Dennis O. Flynn
Dennis O. Flynn is the Alexander R.
Heron Professor of Economics at the
University of the Pacific. He has
published since 1978 dozens of essays
on global monetary history, fifteen of
which have been reproduced in World Silver and Monetary History in the
Sixteenth and Seventeenth Centuries
(Variorum, 1996). He has co-edited
Metals and Monies in an Emerging
Global Economy (Variorum 1997),
Studies in the Economic History of the
Pacific Rim (Routledge, 1998), Pacific
Centuries: Pacific and Pacific Rim
History Since the 16th Century
(Routledge, 1999), European Entry
into the Pacific: Spain and the Acapulco-Manila Galleons (Variorum, 2001),
Studies in Pacific History: Economics,
Politics, and Migration (Ashgate, 2002),
and Studies in Global Monetary History,
1470–1800 (Ashgate, 2002).

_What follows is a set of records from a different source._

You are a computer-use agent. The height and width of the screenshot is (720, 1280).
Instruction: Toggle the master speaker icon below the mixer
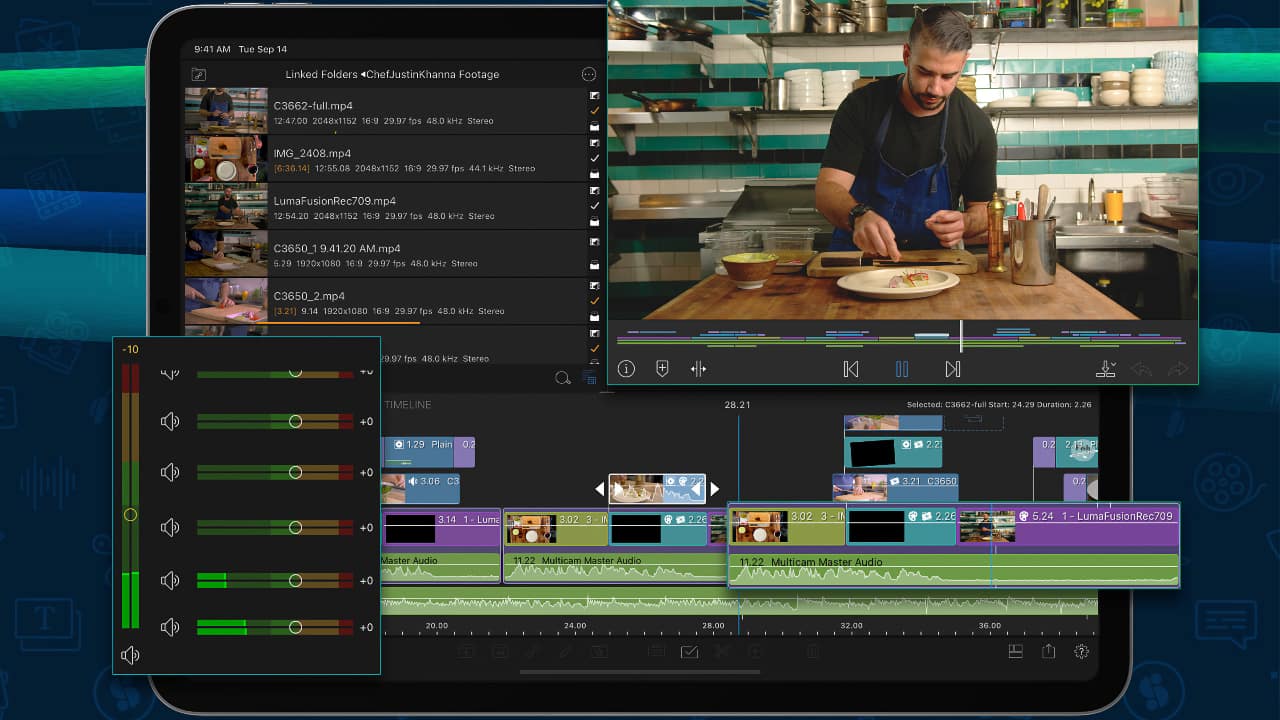coord(130,656)
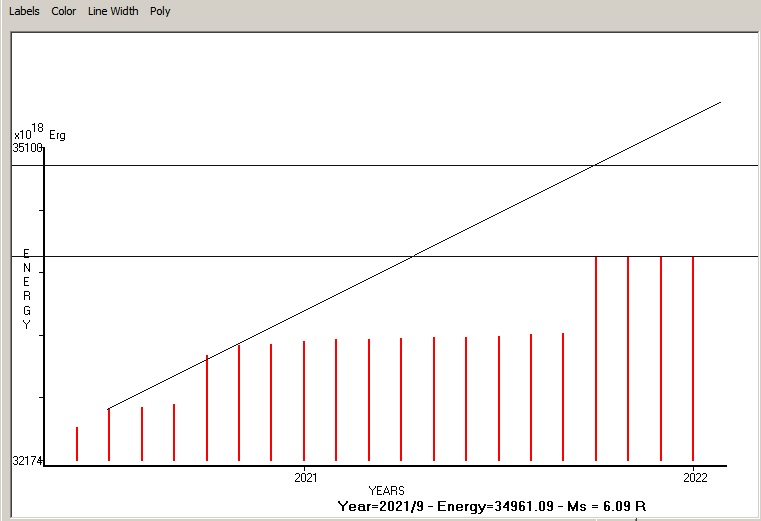
Task: Open the Labels menu
Action: tap(25, 11)
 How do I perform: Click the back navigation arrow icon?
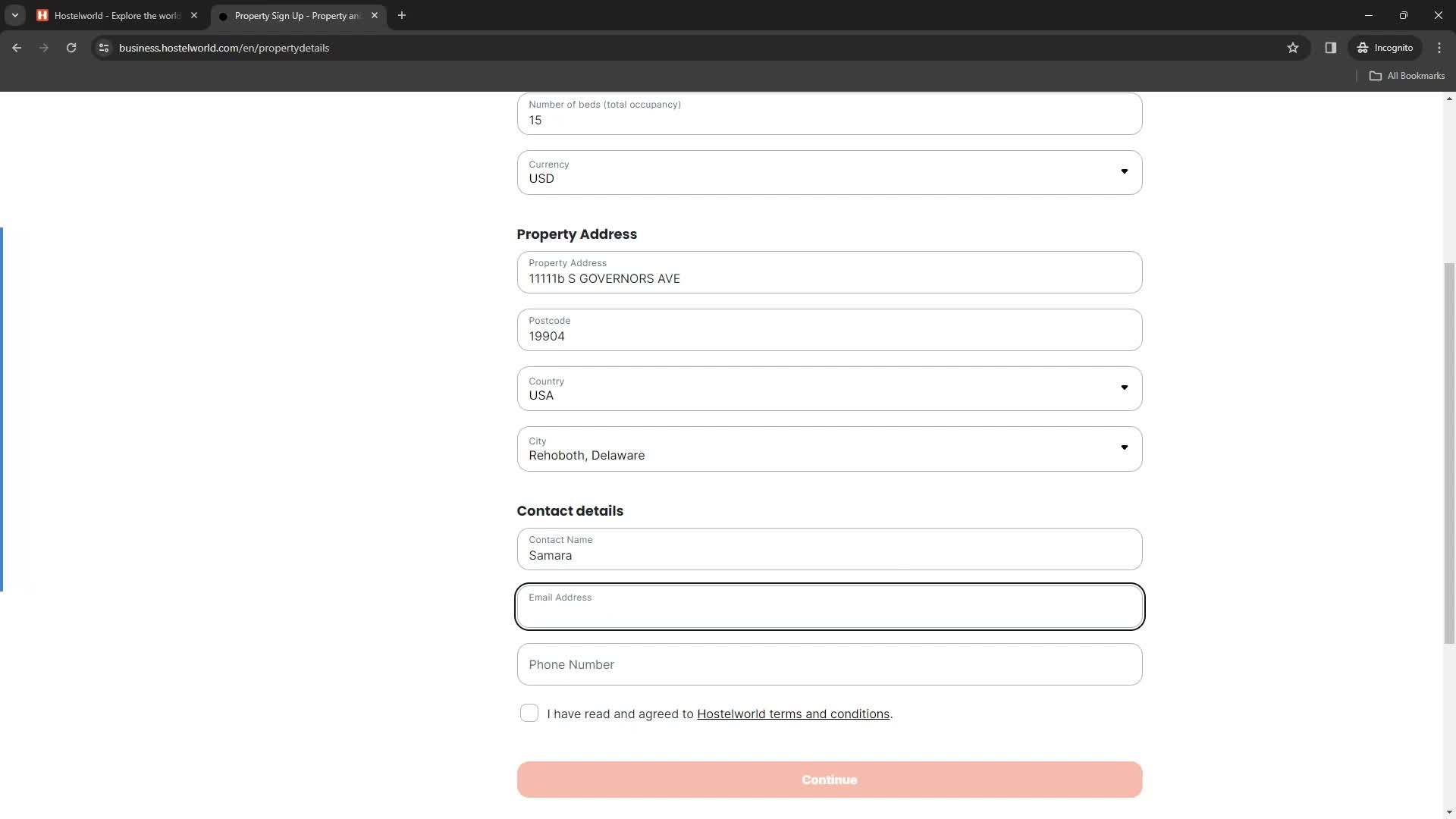(17, 48)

He is co-General Editor of a 19-volume series,
The Pacific World: Lands, Peoples, and
History of the Pacific, 1500–1900
(Variorum/Ashgate, 2001–2004). His
collaborative research with Arturo
Giráldez has been featured in the New
York Times (2 December 2000) and The
Economist (25 August 2001).
Papers Published in World Economics:
Cycles of Silver
Absent a workable definition of the term ‘globalization’, debates today lack
intellectual rigor. Most consider globalization a 20th-century (even post-1945)

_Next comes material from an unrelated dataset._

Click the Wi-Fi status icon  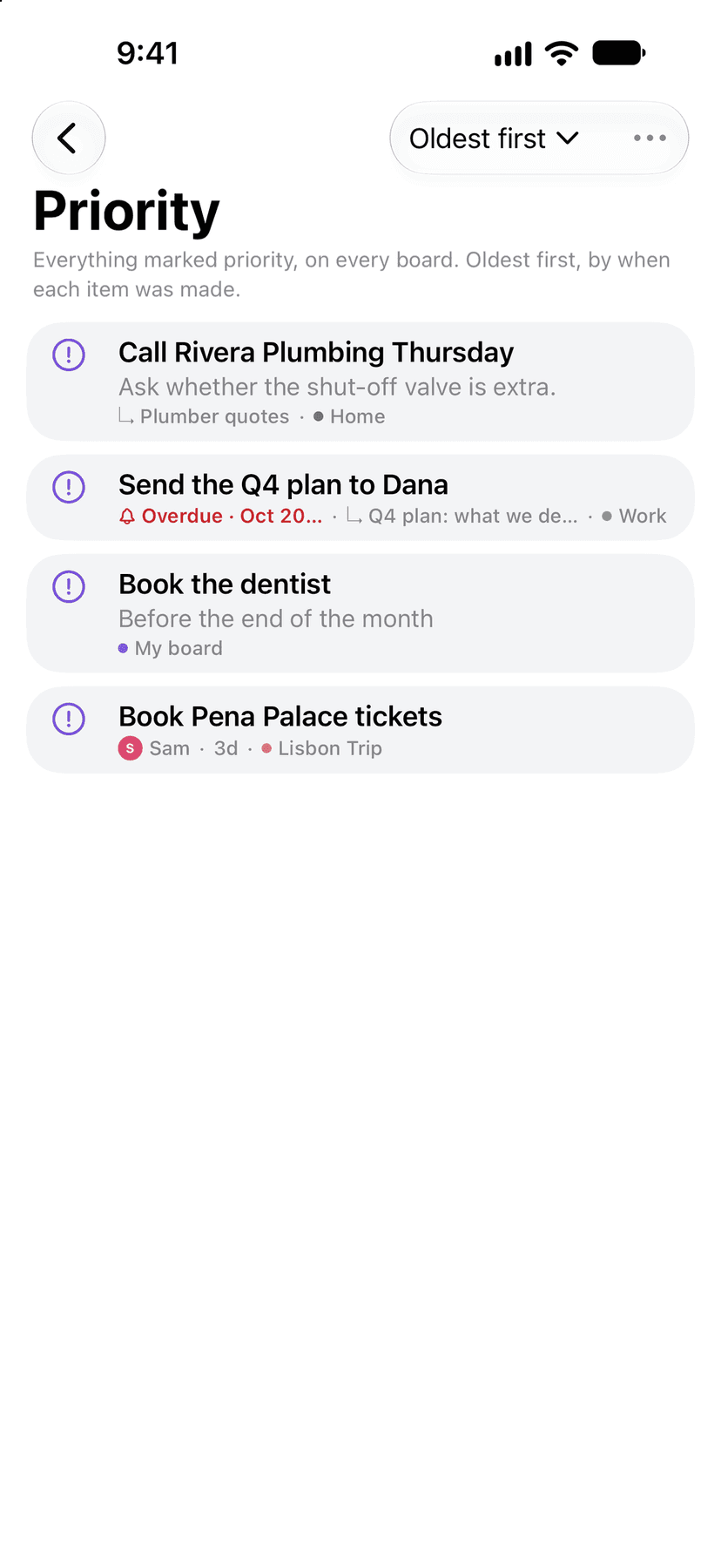point(562,53)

phenomenon. In fact, globalization was born when Manila was founded as a
Spanish entrepôt in 1571. Connections across the Pacific Ocean (one third of
Earth’s surface area) finally linked Asia with the Americas (about another third of
the globe); American linkages with the Afro-Eurasian ‘Old World’ (approximately
one third of Earth’s surface) had previously existed since 1492. Immense demand
for silver in China, the world’s dominant economy, induced global connections.
Europeans were middlemen. Multi-century commercial, epidemiological,
ecological, and demographic interactions were unleashed at a planetary level.
These historical forces heavily influence global relations today.